> _TASK REQUIREMENTS_
1. Please count the lines in the records that contain the word "Open", and reply with that number only.
2. Write what comes next in the article on private prosecutions, picking up right after its final sentence.

> _TEXT SEGMENT_
--------------------------------------------------

Editor, Solicitors Journal

Private prosecutions and the shape of things to come

Private prosecutions and the shape of things to come


Criticism of charities' right to prosecute alleged offenders is short-sighted and ignores the nature of justice, writes Melinka Berridge

In April, a jury at the Old Bailey acquitted Gail Purcell of killing a cyclist, Michael Mason, by dangerous driving. Such a case would not, ordinarily, have attracted media attention. However, this case made front-page news because it was the first private prosecution in Britain to be brought by a charity and paid for entirely through crowdfunding.

In England and Wales most criminal trials are prosecuted by the Crown Prosecution Service. In this case the CPS did not refuse to prosecute; rather the Metropolitan Police never even referred the file to prosecutors. The Mason family requested a review of that decision, which was refused. The family then invited Cycling UK’s Cyclists’ Defence Fund (CDF) to exercise its right to commence criminal proceedings as a private prosecutor under section 6(1) of the Prosecution of Offences Act 1985.

A private prosecution can be started by any person or organisation and operates to all intents and purposes like a public prosecution. Such prosecutions are becoming increasingly commonplace when the state authorities, for budgetary or other reasons, decline to get involved in a case. A private prosecution is an alternative way to publicly bring an alleged criminal offender to justice and can be effective where the prosecutor wants to deter others and send a message to the public about intolerable behaviour.

Private prosecutions are privately funded by the party bringing the prosecution rather than the taxpayer. Accordingly, sufficient funds need to be available to conduct the case from beginning to end. In the Purcell case, CDF is reported to have raised over £80,000 to cover the legal costs of bringing the prosecution. Of course, private prosecution costs will vary significantly depending on the complexity of the case.

--------------------------------------------------

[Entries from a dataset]
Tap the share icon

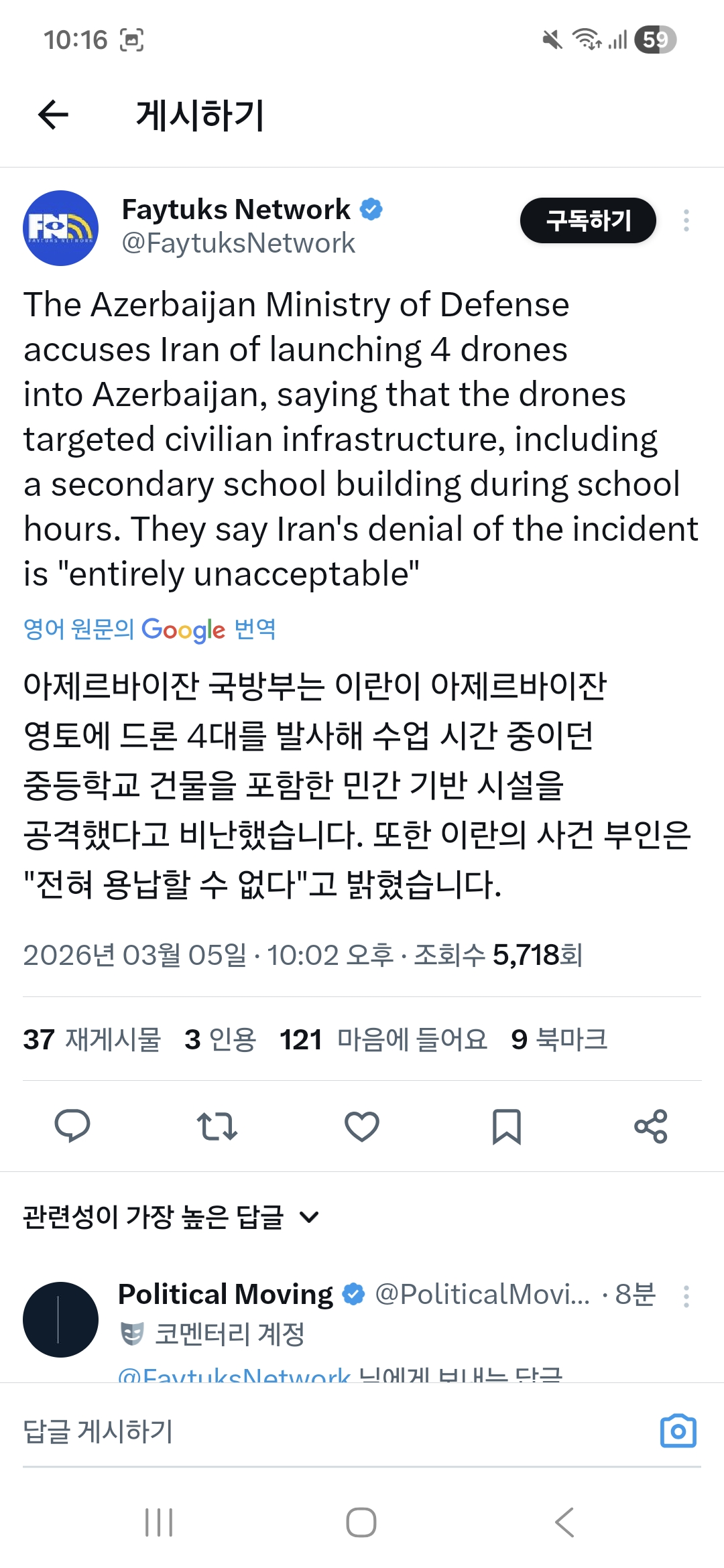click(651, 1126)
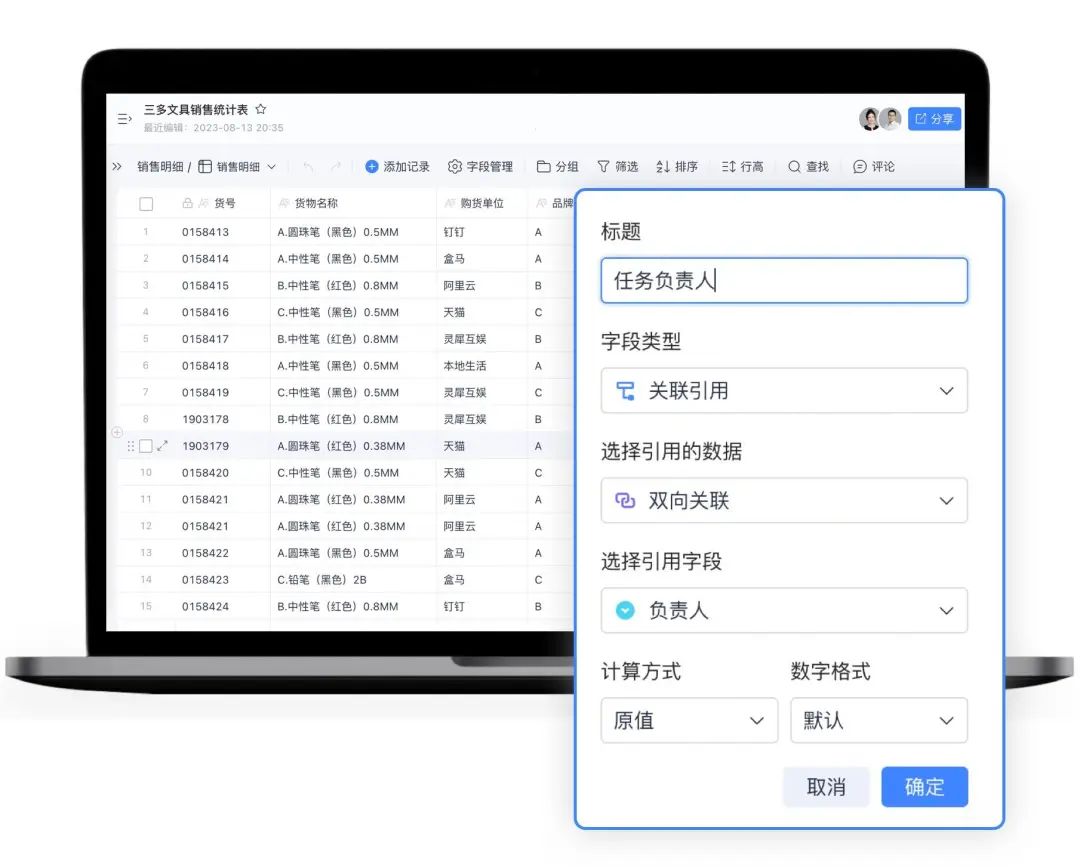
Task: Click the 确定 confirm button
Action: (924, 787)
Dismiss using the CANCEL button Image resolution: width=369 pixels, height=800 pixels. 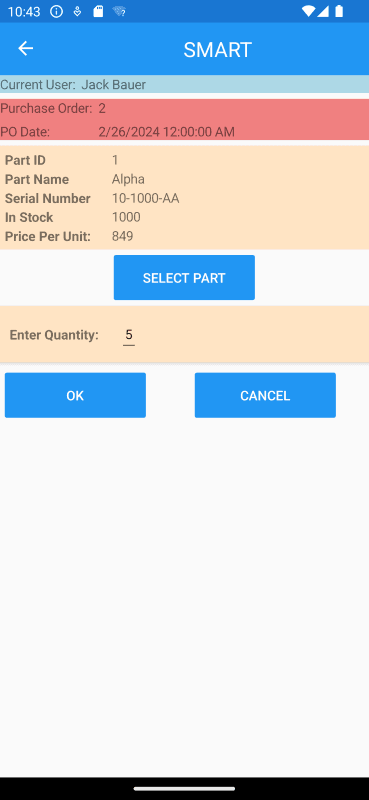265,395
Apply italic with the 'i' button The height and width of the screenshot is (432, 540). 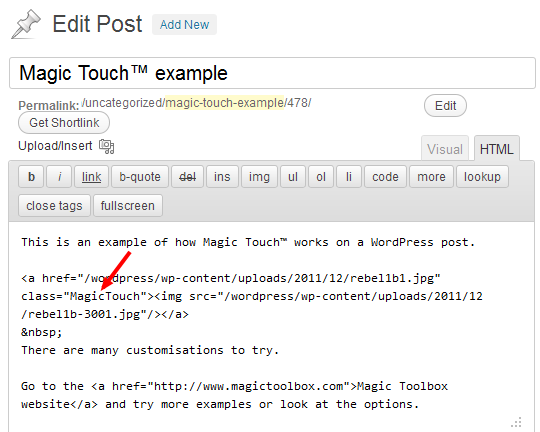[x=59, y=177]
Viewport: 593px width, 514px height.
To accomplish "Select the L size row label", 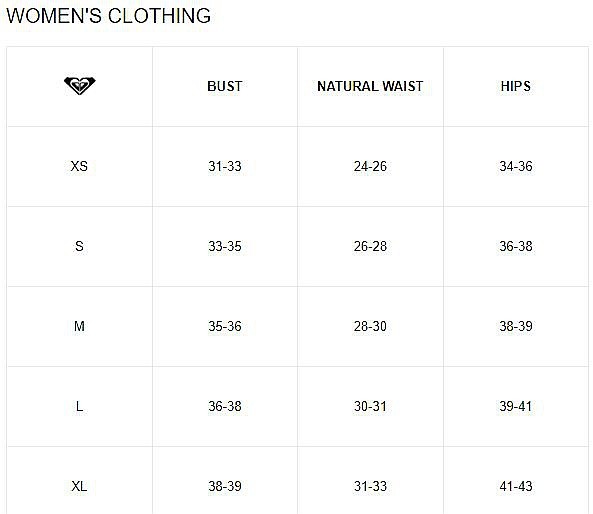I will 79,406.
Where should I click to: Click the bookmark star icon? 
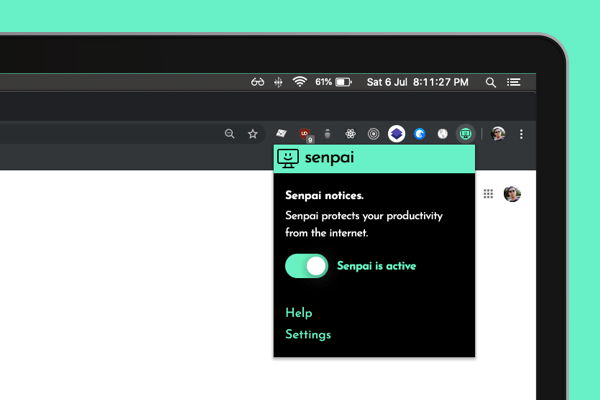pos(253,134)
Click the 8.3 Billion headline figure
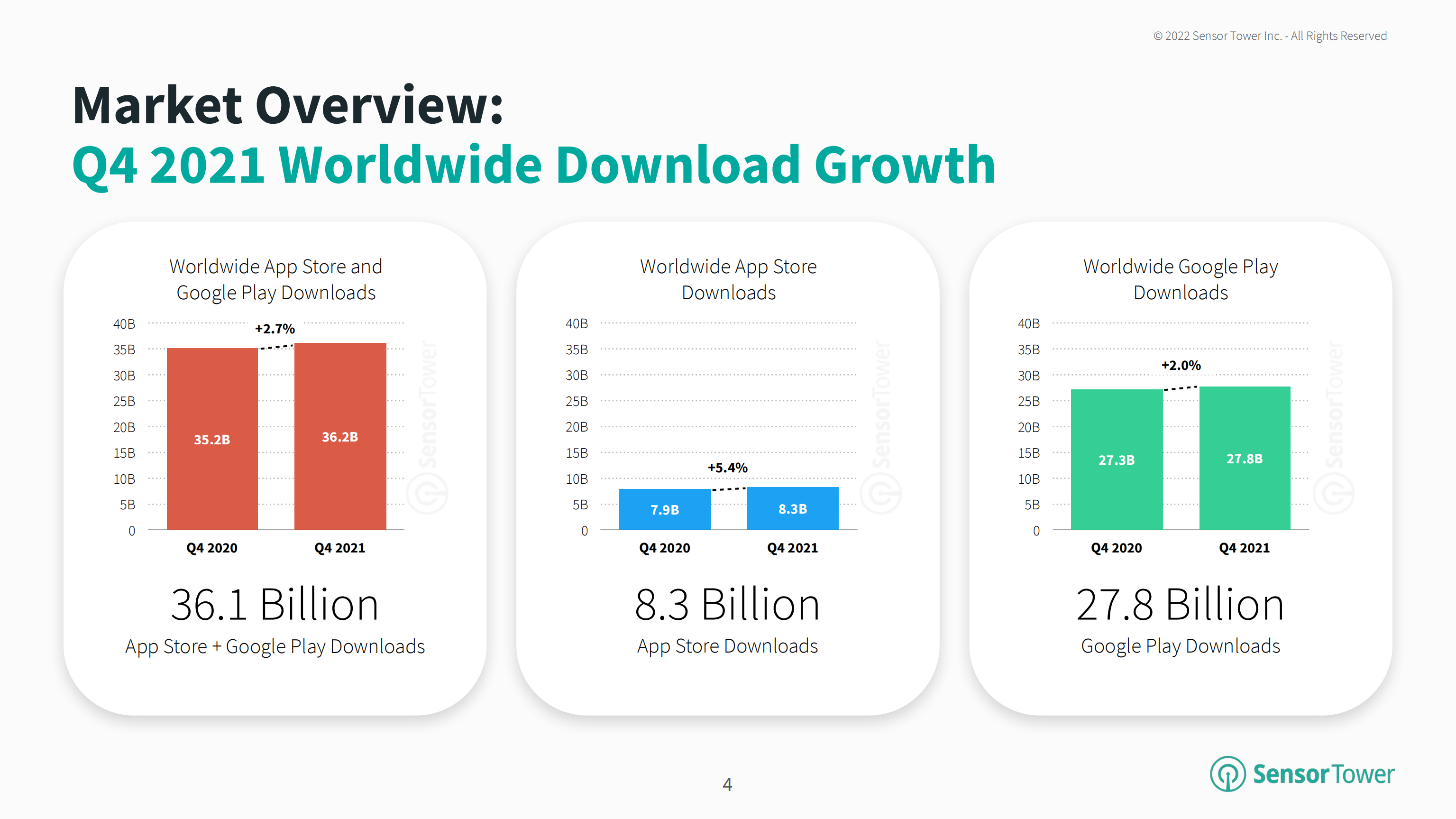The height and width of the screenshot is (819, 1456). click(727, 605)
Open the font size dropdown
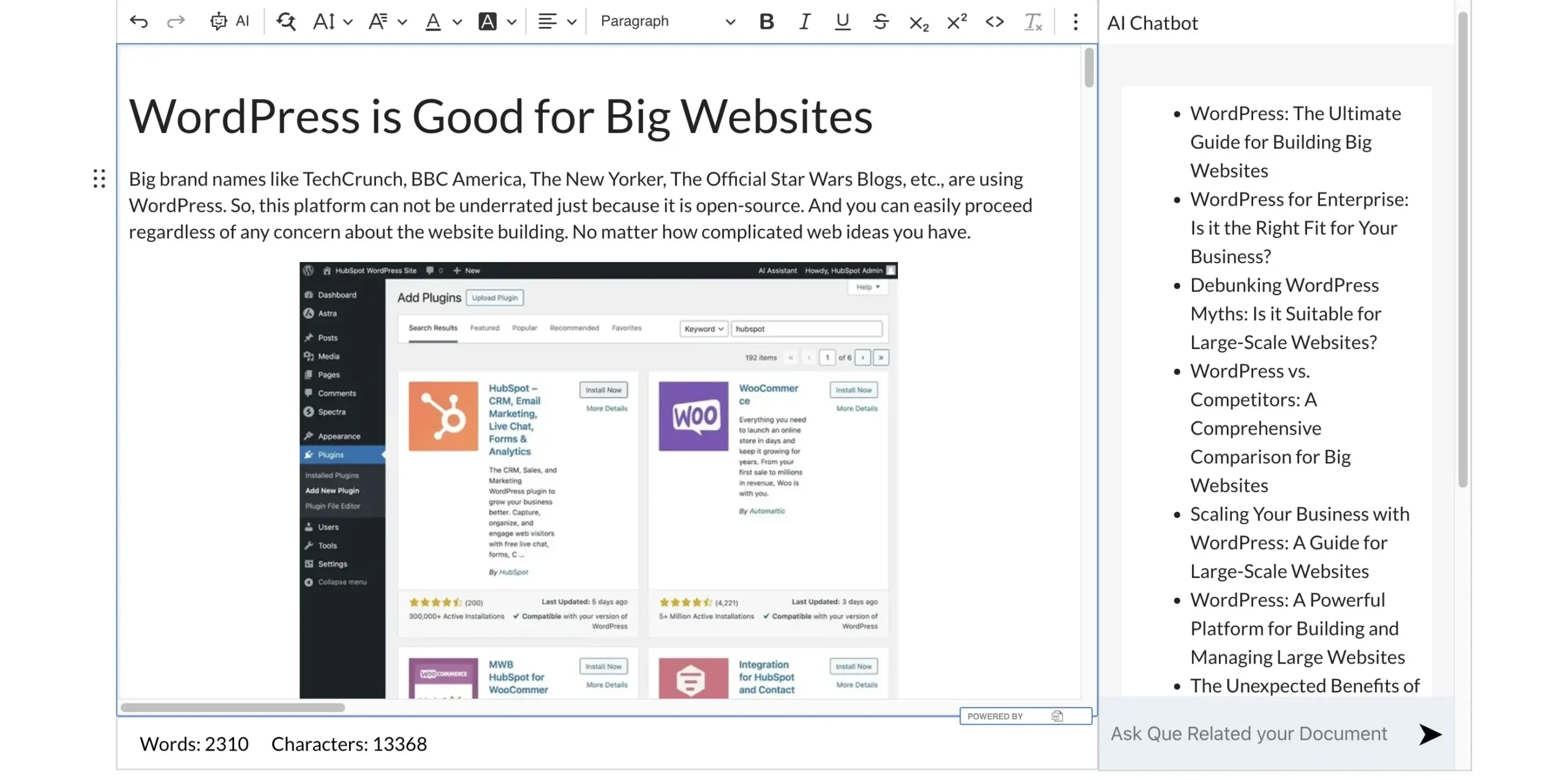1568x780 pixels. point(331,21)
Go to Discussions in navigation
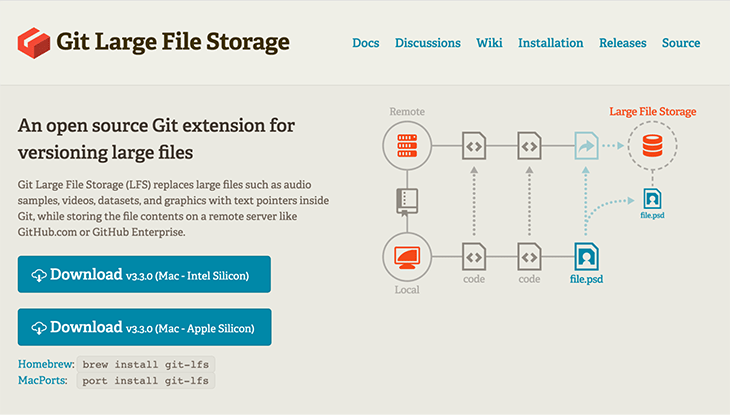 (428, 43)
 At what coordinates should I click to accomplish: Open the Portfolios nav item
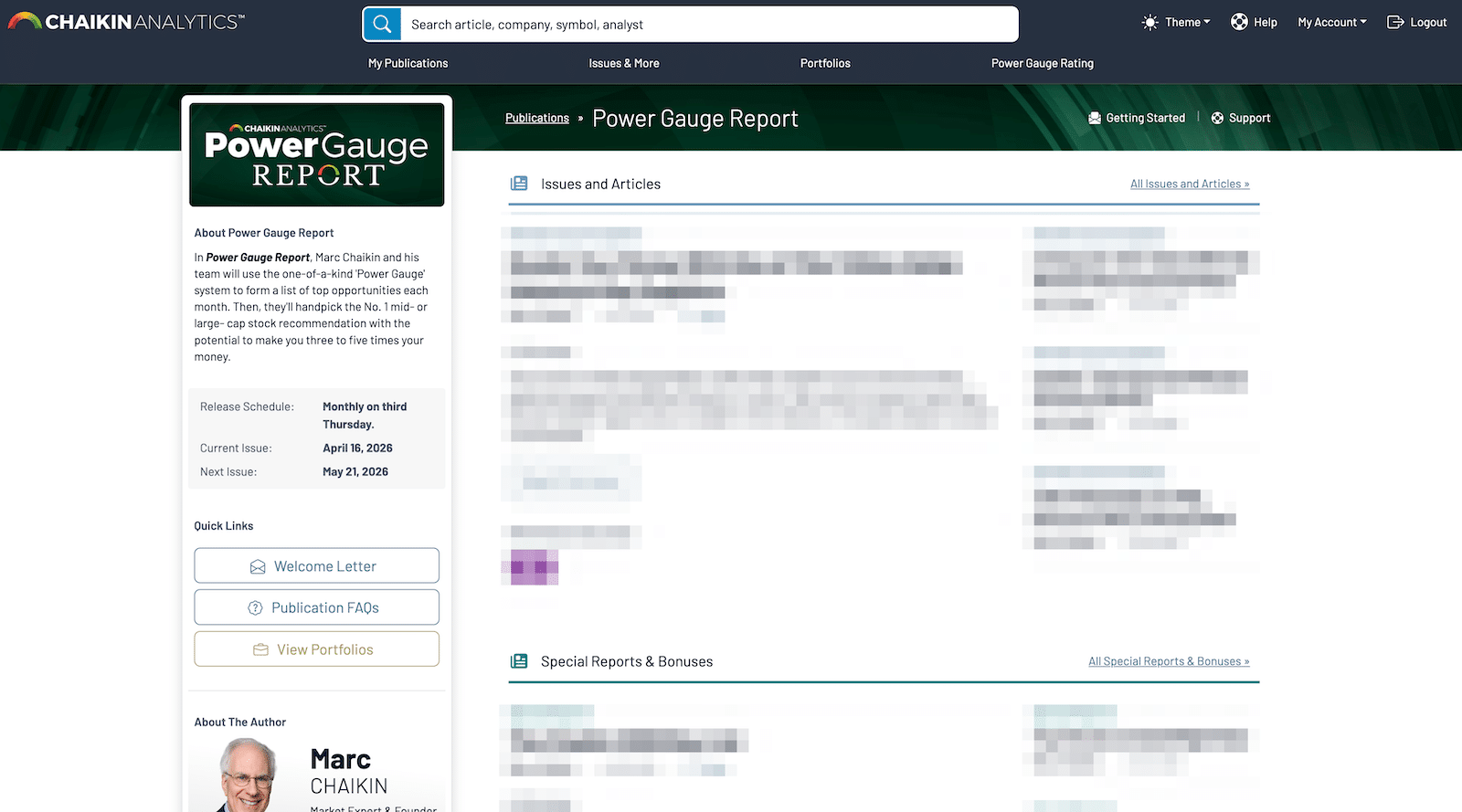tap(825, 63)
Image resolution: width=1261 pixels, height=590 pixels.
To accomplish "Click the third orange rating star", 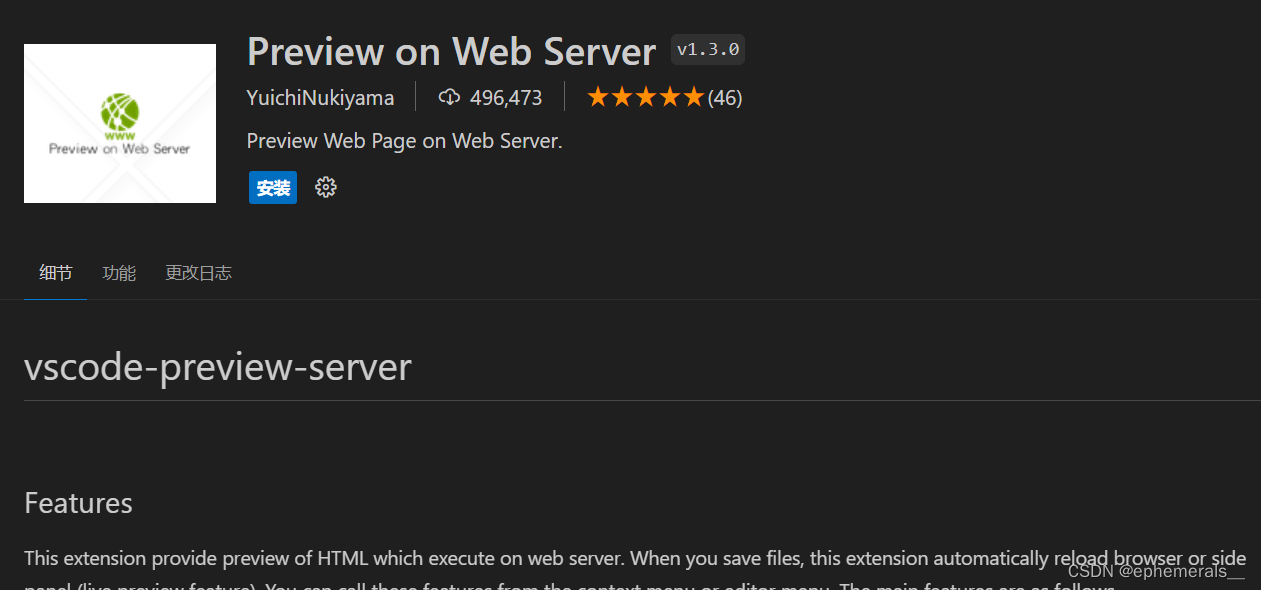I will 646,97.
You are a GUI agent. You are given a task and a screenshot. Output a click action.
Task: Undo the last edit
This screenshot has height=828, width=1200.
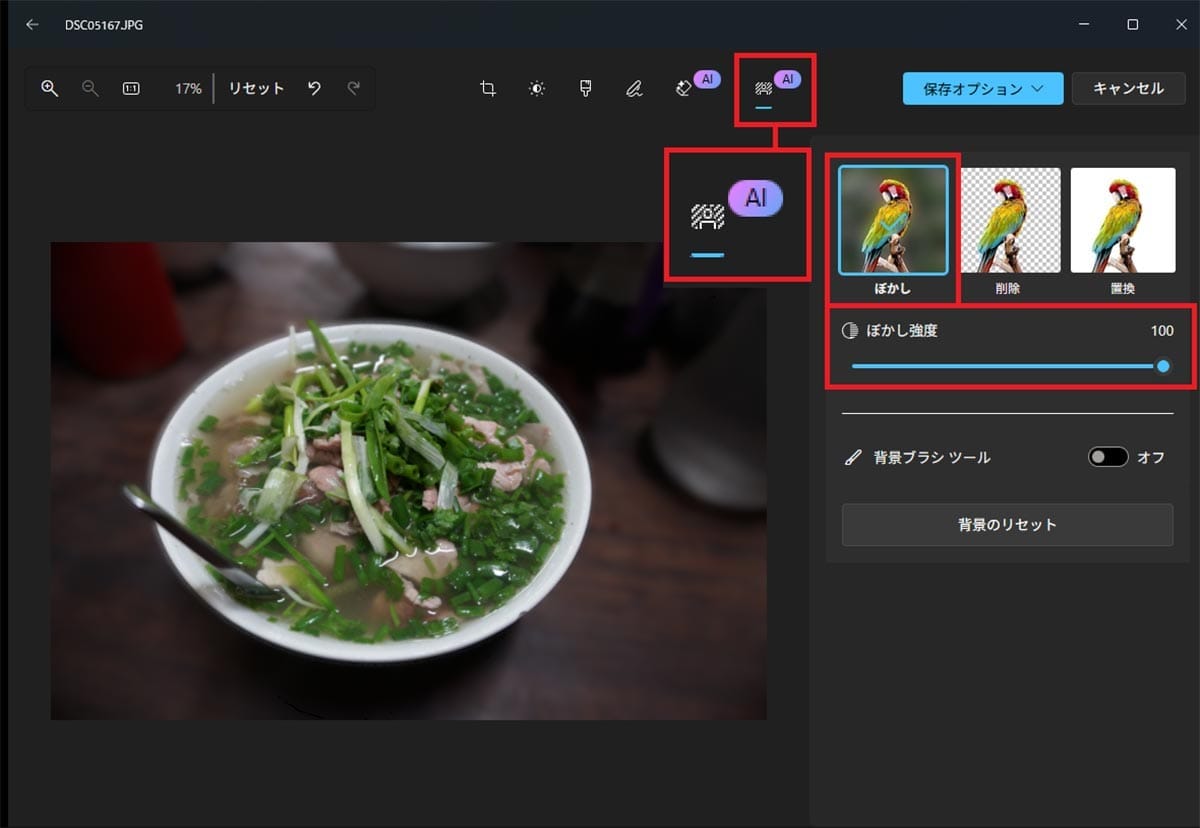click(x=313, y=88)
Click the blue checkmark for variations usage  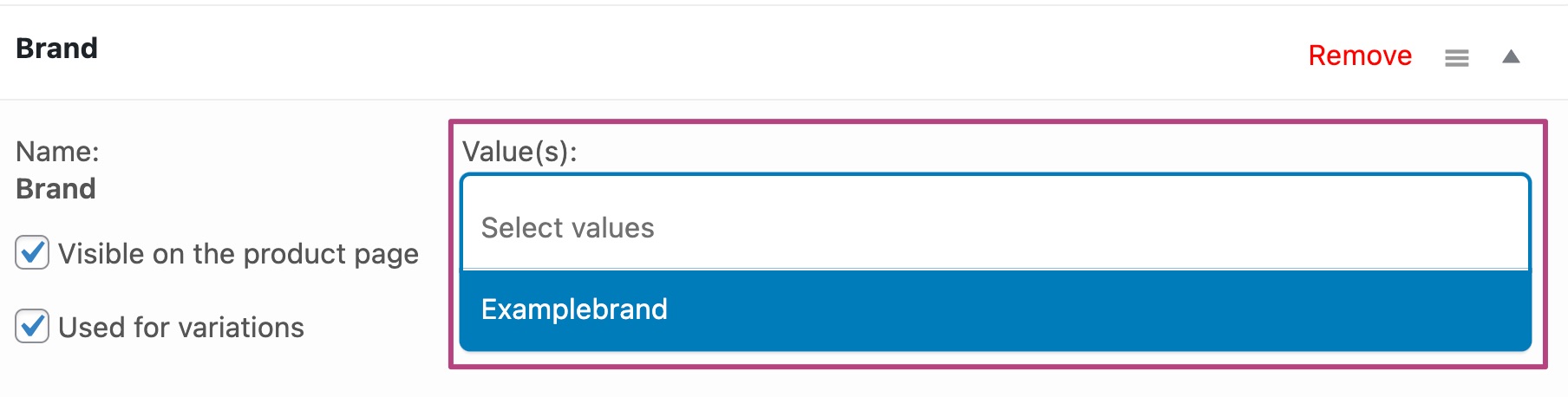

--------------------------------------------------

> _RESULTS FOR THE EXERCISE_
1. 2

2.
Historically, it has been uncommon for charities to prosecute criminal offences in their own right. The Charities Act 2006 requires charities to prove they have been established for a charitable purpose and act for the public benefit. Many charities have not been willing to commence criminal proceedings because of the costs involved and risk of reputational fallout if things go wrong.

The RSPCA is perhaps the most well-known exception here, having exercised its right to prosecute animal welfare offences. It recently found itself subject to criticism not only for the way in which it carries out enforcement, but also for the fact that it has a role in enforcement at all. In November 2016, an Environment, Food and Rural Affairs Select Committee into Animal Welfare in England carefully considered those criticisms and decided ‘that the RSPCA should retain the ability to bring private prosecutions where it reasonably believes that there is no statutory alternative and where such a prosecution would further its charitable objectives’.

Given this important endorsement and the recent growth of crowdfunding platforms, there is absolutely no reason why charities should not become more active in the field of private prosecutions, provided they can demonstrate that they act with consistency, fairness, and balance in holding to account those who break the law.

For charities whose interests align with policing priorities, such as those working towards preventing child cruelty, race crime, or domestic abuse, the state will take on the responsibility of prosecuting on their behalf. Unfortunately, the state does not have limitless funds to dedicate to prosecuting all crimes. Charities representing the elderly or disabled, the environment, and those with a retail shop network, might well be among those in the third sector who will become more active in the field of private prosecutions in future.

Critics may say that the acquittal of Ms Purcell shows that criminal prosecutions are better left to the state rather than private individuals and organisations. However, in my view, such criticism is short-sighted. First, the bringing of the private prosecution ensured that evidence was placed before a jury to enable them to decide on the guilt or innocence of the accused. Second, the role of the prosecutor, whether public or private, is to ensure that a just verdict is reached at the end of the trial process and hence not all prosecutions will result in a conviction. That is the nature of justice.

Notwithstanding the jury’s acquittal verdict, the Purcell case is important and a sign of things to come. It shows that in the right circumstances the commencement of criminal proceedings provides a visible way for charities to act in furtherance of their charitable objectives and for the public benefit. And crowdfunding makes this ever more possible.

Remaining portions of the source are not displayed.